Quelle approche avoir ?

Très réactif sur le sujet depuis une dizaine d’années, le Maroc a par exemple mis en place une stratégie nationale de lutte contre la cybercriminalité en multipliant les structures dédiées. En Afrique de l’Ouest, le Sénégal a créé un Centre national de la cybersécurité (Cnc), ainsi qu’un laboratoire, qui dépend de la police nationale.

Comment s’organisent les pays d’Afrique de l’Ouest face aux cyberattaques

Lois contre les cybercrimes
CERT/CIRT/CSIRT
Source : Éléments français au Sénégal

 

Sur l’engouement des pays à créer des institutions nationales, l’avocat Patrick Amouzou est partagé. « La cybercriminalité transcende les frontières et les régions. Apporter des réponses pays par pays sera vain. Il faut des solutions régionales », explique-t-il. En effet, à une coopération ouest-africaine, les pays de la Cedeao préfèrent d’autres organisations ou d’autres pays comme la France. Après le Maroc et le Gabon, l’Agence nationale de la sécurité des systèmes d’informations (ANSSI), une institution française dépendant du Premier ministre, a, par exemple, établi un partenariat avec l’Agence de l’informatique de l’État (ADIE) du Sénégal en 2016.

Les logos des cyberhacktivistes « Anonymous Africa », « Anonymous Côte d’Ivoire », et « Anonymous Sénégal » © Facebook, Twitter

L’Union africaine s’en est mêlée mais…

Le continent a pourtant bien tenté d’harmoniser sa défense.

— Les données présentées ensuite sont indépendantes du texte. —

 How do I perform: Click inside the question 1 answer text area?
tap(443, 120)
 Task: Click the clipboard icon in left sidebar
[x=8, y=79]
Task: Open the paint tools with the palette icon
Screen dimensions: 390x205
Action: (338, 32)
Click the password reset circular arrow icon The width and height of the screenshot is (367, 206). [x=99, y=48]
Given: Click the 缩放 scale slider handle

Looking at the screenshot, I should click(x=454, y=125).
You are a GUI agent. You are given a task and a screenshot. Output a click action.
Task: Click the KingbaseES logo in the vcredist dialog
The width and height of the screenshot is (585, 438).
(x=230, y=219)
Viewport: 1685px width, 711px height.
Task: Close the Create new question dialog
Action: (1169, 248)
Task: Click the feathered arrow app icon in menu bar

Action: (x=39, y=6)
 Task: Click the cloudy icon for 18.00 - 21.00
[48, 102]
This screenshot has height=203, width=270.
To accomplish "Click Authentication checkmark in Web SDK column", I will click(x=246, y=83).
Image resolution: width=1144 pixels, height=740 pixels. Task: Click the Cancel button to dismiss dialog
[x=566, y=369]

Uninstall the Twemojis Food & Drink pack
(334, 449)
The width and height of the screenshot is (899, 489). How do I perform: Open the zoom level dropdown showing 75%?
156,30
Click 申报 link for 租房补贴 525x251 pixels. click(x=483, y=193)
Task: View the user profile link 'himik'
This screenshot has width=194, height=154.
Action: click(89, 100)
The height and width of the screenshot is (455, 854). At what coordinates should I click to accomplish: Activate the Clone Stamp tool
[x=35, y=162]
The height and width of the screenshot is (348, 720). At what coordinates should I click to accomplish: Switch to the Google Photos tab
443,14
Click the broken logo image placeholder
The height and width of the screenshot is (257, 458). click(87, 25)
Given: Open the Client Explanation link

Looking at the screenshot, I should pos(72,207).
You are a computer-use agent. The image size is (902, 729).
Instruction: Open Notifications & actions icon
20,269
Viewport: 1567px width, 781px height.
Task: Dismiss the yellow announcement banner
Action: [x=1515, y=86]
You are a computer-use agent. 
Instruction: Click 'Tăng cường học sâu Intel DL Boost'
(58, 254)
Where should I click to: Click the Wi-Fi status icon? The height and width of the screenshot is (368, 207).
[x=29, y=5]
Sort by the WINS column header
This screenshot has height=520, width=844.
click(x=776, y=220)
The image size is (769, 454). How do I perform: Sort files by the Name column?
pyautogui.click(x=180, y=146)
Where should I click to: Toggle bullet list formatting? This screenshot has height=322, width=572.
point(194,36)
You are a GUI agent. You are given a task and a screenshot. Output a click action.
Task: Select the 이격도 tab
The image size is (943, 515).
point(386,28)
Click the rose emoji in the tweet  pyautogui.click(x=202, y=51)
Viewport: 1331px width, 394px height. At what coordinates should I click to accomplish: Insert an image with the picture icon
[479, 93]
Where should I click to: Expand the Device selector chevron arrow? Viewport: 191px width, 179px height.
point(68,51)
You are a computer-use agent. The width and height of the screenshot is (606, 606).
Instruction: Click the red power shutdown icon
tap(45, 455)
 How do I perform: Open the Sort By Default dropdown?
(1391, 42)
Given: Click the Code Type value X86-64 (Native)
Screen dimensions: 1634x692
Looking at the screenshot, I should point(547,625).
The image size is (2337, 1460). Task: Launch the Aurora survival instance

Le 27 juin 2014, l’Union africaine a signé sa « Convention sur la cybersécurité et la protection des données à caractère personnel ». Elle prévoit que « chaque État partie s’engage à adopter des mesures législatives et/ou réglementaires pour identifier les secteurs considérés comme sensibles pour sa sécurité nationale et le bien-être de l’économie ». Une initiative à saluer, mais qui n’a satisfait personne. Ni les États membres – aucun ne l’a ratifiée – ni les organisations de défense des droits de l’homme, qui la considèrent trop intrusive. Une fois de plus, les pays africains se tournent vers l’Europe et la Convention de Budapest, établie le 8 novembre 2001 par le Conseil de l’Europe, et ratifiée par 55 pays en juillet 2017. En 2016, le Sénégal en est devenu État partie, après le Maroc et l’île Maurice.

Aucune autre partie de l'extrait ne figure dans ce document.